Patients who have had thoracic or lumbar surgery can start walking short distances after about 7 days. Initially, walking sessions should last 20–30 minutes. Over time, this can be increased by 5–10 minutes per day, depending on tolerance and medical advice.
Patients who did not have screws (implants) placed during surgery and who work in an office setting can usually return to work after about 20 days. Those who perform heavy physical labour can usually return after about 60 days.
In the first 45 days after surgery, patients should avoid lifting heavy objects. After that, they should not carry more than about 5 kg in total (distributed between both hands). When lifting any weight, they should squat down, keep the object close to the body, and use the leg muscles instead of bending at the waist.
Postoperatively, patients should avoid weight gain and, if they are overweight, should aim to lose excess weight. Getting help from a dietitian is recommended.
The most suitable forms of exercise after spinal surgery are walking and, where possible, swimming.
Patients should not drive for the first 20 days after surgery. After that, they may drive short distances within the city, provided their doctor approves. Long-distance driving (for example, intercity travel) is usually considered safe about 30 days after surgery.
During long car journeys, it is important for spinal health to stop approximately every 1.5 hours, get out of the car, take a 10-minute break, walk a little, and then continue.
Patients can usually take short flights about 7 days after surgery. Longer flights — such as to Europe or transatlantic destinations — are generally allowed after about 30 days, during which time they should stand up and walk around the cabin every 1.5 hours.

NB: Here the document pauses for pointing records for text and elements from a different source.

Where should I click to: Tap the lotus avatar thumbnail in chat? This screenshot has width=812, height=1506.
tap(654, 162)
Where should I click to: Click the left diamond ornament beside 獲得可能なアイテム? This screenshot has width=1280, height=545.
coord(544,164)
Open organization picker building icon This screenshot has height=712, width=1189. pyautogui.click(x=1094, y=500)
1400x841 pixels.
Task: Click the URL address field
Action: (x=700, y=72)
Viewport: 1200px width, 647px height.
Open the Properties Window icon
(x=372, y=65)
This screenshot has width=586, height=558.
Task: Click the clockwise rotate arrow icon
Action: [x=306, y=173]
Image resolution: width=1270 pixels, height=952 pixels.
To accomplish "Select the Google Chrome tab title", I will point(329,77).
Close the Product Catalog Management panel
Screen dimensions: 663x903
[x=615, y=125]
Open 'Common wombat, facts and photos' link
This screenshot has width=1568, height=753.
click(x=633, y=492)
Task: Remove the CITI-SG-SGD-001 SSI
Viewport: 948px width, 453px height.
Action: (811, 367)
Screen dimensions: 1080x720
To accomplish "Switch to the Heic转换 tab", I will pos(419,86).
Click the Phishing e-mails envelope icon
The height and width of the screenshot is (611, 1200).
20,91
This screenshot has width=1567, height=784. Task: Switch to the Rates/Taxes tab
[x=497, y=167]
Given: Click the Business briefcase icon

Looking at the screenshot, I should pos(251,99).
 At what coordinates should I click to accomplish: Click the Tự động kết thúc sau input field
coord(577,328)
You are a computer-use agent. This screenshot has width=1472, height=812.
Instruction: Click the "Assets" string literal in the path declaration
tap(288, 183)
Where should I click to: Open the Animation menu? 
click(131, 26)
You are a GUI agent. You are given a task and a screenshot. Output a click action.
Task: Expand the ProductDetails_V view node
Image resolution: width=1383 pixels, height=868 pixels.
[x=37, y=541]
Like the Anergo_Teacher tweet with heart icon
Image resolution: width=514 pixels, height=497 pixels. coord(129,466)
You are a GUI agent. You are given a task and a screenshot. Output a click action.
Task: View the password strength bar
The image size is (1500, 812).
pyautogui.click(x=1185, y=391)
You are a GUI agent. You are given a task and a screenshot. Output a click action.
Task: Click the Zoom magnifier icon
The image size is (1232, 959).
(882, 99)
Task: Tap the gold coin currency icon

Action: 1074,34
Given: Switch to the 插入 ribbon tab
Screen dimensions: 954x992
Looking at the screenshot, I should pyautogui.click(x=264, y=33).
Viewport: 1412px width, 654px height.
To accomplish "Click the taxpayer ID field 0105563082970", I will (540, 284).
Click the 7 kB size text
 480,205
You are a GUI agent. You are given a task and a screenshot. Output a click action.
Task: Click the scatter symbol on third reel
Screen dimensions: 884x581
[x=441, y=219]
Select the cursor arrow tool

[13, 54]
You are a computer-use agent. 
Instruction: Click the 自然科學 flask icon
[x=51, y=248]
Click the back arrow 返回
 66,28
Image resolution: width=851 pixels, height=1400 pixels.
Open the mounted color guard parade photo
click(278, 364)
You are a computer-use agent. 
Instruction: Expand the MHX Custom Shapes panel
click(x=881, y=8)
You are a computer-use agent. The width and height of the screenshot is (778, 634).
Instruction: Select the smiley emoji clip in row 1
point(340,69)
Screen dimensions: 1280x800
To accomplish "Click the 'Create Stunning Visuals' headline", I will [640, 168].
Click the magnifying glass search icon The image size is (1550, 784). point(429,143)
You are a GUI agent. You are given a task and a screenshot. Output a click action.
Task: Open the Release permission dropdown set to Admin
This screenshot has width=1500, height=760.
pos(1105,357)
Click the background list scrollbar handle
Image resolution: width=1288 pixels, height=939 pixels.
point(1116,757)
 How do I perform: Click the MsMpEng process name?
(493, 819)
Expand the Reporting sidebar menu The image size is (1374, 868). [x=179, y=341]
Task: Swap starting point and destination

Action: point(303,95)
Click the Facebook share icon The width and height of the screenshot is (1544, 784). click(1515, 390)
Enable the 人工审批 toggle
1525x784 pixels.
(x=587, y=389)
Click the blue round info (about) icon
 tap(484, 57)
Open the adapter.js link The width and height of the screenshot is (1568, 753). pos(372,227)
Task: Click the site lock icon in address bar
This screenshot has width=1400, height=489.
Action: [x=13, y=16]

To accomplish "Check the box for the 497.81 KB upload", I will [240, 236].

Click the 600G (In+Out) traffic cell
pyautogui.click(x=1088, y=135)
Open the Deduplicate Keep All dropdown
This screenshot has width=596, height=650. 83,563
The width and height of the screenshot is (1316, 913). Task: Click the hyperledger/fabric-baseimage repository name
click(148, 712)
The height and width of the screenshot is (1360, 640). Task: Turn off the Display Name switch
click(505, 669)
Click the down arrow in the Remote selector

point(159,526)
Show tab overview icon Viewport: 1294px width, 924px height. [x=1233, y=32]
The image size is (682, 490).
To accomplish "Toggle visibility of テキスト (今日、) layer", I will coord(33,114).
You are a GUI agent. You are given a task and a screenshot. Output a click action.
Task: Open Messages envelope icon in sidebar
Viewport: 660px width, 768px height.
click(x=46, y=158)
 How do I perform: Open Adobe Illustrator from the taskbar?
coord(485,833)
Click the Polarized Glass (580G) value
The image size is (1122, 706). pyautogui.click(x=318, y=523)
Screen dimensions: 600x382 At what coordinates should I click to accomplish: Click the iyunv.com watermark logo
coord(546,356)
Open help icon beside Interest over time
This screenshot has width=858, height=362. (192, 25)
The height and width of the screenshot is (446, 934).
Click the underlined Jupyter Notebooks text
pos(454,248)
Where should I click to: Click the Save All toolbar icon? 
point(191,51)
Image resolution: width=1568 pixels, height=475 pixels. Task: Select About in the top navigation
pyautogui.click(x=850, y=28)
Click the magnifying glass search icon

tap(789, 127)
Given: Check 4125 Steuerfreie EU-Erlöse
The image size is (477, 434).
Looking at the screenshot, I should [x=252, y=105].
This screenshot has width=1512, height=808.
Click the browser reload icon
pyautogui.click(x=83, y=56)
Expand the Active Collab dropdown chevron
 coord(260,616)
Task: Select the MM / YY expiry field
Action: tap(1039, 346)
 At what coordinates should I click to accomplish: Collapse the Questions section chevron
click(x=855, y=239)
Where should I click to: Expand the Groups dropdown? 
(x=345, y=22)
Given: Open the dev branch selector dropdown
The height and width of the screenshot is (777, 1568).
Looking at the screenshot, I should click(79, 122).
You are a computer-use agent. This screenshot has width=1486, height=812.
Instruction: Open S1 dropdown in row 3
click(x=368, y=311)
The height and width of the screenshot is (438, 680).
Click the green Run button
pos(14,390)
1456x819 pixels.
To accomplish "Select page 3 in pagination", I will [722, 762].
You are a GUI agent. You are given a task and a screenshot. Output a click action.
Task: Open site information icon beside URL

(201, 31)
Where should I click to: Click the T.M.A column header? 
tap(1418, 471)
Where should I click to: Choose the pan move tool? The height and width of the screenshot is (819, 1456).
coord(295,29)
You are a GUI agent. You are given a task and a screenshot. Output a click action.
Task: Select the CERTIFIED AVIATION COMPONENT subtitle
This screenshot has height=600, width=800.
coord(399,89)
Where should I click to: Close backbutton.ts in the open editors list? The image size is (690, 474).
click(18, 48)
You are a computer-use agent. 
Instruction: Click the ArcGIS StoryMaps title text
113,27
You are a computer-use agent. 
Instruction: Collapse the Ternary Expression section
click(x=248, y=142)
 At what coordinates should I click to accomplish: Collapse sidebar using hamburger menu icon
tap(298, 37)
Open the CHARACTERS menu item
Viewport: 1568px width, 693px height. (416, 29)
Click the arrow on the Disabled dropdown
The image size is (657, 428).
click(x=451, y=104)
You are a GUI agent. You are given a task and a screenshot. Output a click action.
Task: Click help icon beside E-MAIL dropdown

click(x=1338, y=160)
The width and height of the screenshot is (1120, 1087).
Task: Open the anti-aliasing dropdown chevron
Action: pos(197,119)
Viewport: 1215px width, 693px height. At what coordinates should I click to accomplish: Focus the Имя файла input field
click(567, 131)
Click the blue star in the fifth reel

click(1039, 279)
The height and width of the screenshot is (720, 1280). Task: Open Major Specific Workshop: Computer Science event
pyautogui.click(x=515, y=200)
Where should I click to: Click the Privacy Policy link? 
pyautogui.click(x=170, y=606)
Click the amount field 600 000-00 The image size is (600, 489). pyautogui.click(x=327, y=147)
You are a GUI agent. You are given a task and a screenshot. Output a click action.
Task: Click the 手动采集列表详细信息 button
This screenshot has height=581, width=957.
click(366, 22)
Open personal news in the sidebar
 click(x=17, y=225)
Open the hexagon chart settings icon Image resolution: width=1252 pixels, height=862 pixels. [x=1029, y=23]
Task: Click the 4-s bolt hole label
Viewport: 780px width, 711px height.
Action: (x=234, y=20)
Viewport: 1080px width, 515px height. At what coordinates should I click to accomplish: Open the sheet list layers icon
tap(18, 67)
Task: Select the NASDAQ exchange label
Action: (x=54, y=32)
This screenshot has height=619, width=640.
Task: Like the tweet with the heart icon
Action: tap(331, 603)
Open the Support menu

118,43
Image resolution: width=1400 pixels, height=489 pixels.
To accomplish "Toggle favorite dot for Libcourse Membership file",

Patients who have undergone spinal canal narrowing surgery at any level should use an office chair with good lumbar (lower back) support and stand up at least once every hour to walk around for 5–10 minutes.
Patients who have had thoracic or lumbar spinal stenosis surgery should avoid contact sports or activities with a high risk of falls or collisions.
In addition, patients who have undergone cervical spinal stenosis surgery should use a neck collar for about 10 days. Office workers can usually return to work on day 10, whereas those with physically demanding jobs should rest for approximately 4 weeks.
Patients should not carry more than 3 kg in their hands during the first 4 weeks after cervical surgery. Within the first year, they may gradually increase to carrying up to 7 kg total, divided between both hands, as advised by their doctor.
Driving should be avoided for 10 days after cervical spinal surgery. Short flights are allowed shortly after surgery, while longer flights (to Europe or overseas) are usually recommended only after about 30 days.
Patients who have undergone cervical spinal stenosis surgery should avoid contact sports for the first 4 months. Walking is recommended as the primary form of exercise during the first 20 days, after which they may begin swimming for fitness, if approved by their surgeon.
After cervical spinal surgery, patients should adjust their computer screens so that the top of the screen is at or slightly below eye level.
Patients who have undergone cervical, thoracic, or lumbar spinal stenosis surgery can start the prescribed exercise program approximately 60 days after the operation. Mild pain during these exercises is common at first but should gradually decrease and disappear over time.
In the postoperative period, patients should protect their spinal health and avoid activities that provoke pain in the neck, mid-back, or lower back. Factors that positively influence spinal health after surgery include performing the recommended exercise program regularly and avoiding weight gain.